Autres dénominations : "Achromobacter harveyi", "Pseudomonas harveyi", "Photobacterium harveyi", Beneckea harveyi, Lucibacterium harveyi.

Notes :
. Vibrio carchariae est un synonyme hétérotypique et ultérieur de Vibrio harveyi. Aussi, les souches de l'espèce Vibrio carchariae sont actuellement assimilées à Vibrio harveyi.
. Vibrio trachuri est un synonyme hétérotypique et ultérieur de Vibrio harveyi. Aussi, les souches de l'espèce Vibrio trachuri sont actuellement assimilées à Vibrio harveyi.

Voir aussi le fichier : ¤ "Vibrionales", Vibrionaceae, Vibrio.

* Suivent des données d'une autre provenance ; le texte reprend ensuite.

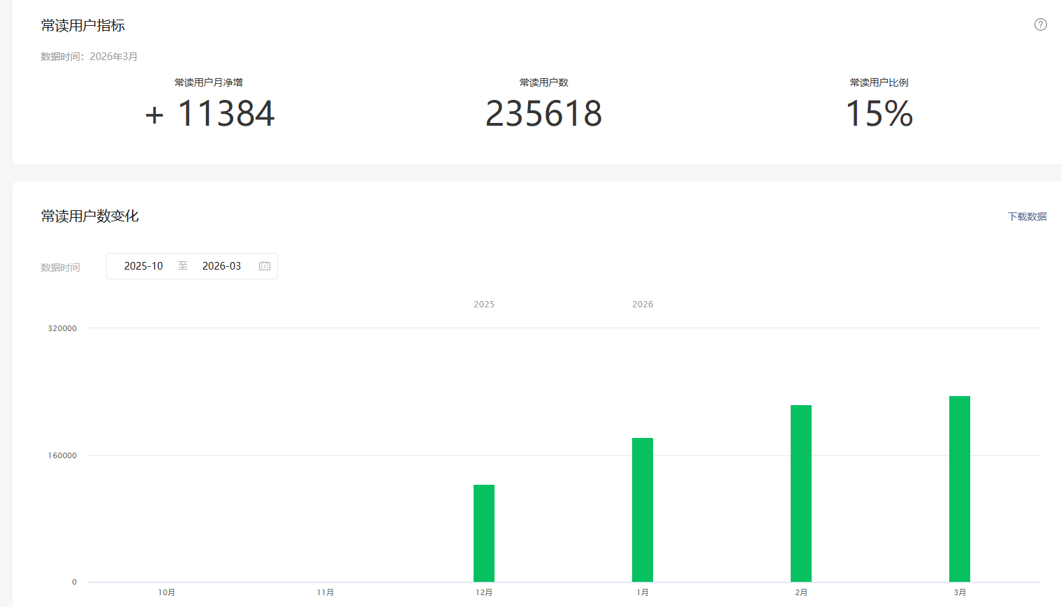Click the 至 separator in date range
The image size is (1061, 607).
[183, 266]
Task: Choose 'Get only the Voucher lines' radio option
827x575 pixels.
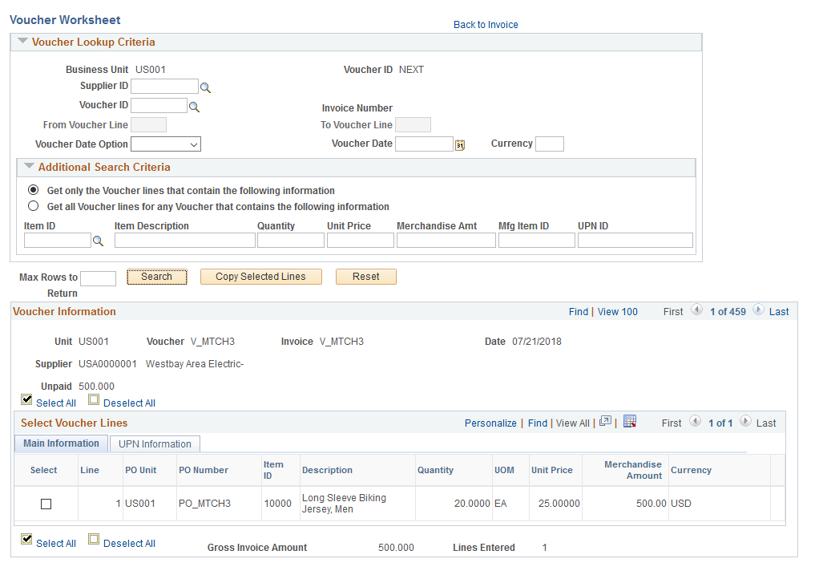Action: click(33, 189)
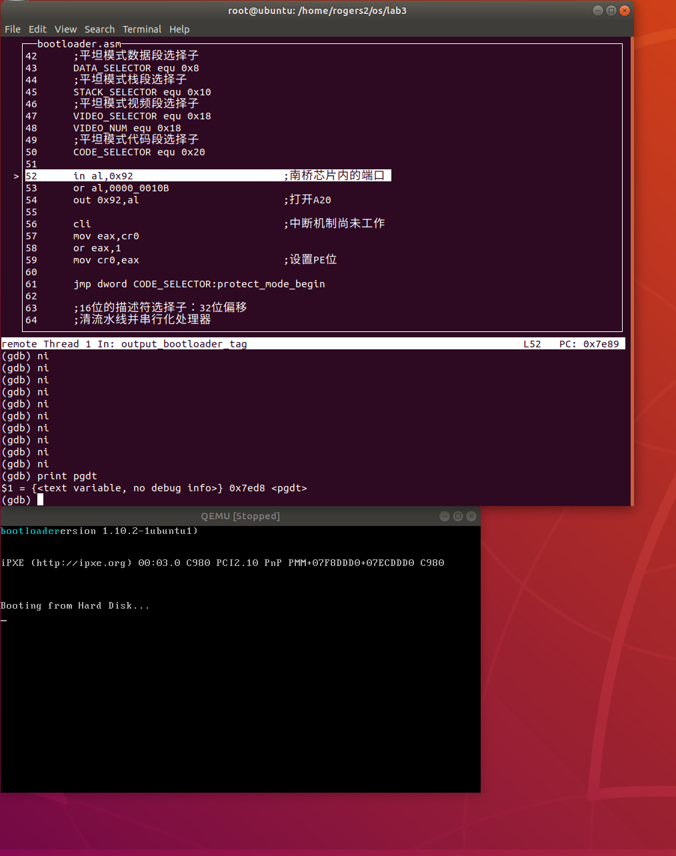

Note : Pour une information concernant les poissons cités dans ce fichier, voir le site FishBase (rentrer le nom du genre et le nom de l'espèce dans le fichier Search FishBase).

 

Systématique

 

Vibrio harveyi a été isolé en 1936 d'un amphipode marin (Talorchestia sp.) par Johnson et Shunk et dénommé "Achromobacter harveyi". Cette bactérie est inscrite dans les "Approved Lists of Bacterial Names" sous les dénominations de Beneckea harveyi et de Lucibacterium harveyi (ces deux nomenclatures sont des synonymes homotypiques). En 1980, Baumann et al. abolissent les genres Beneckea et Lucibacterium et transfèrent les diverses espèces dans le genre Vibrio (ces transferts ont été validés en 1981).

Vibrio harveyi possède des caractères phénotypiques très proches de Vibrio carchariae et il est pratiquement impossible de différencier ces deux espèces.
La nomenclature de Vibrio carchariae a été proposée en 1984 pour une souche de Vibrio sp. isolée d'un requin (Carcharhinus plumbeus) mort en captivité et elle a été validée en 1985.
En 1998, Pedersen et al. montrent (étude des homologies ADN - ADN, polymorphisme des fragments d'ADN amplifiés (AFLP), analyse des ribotypes) que Vibrio carchariae est en fait un synonyme ultérieur de Vibrio harveyi si bien que la dénomination de Vibrio harveyi désigne également les souches préalablement connues sous le nom de Vibrio carchariae. Un résultat similaire mais non publié avait été précédemment obtenu par Hickman-Brenner et al.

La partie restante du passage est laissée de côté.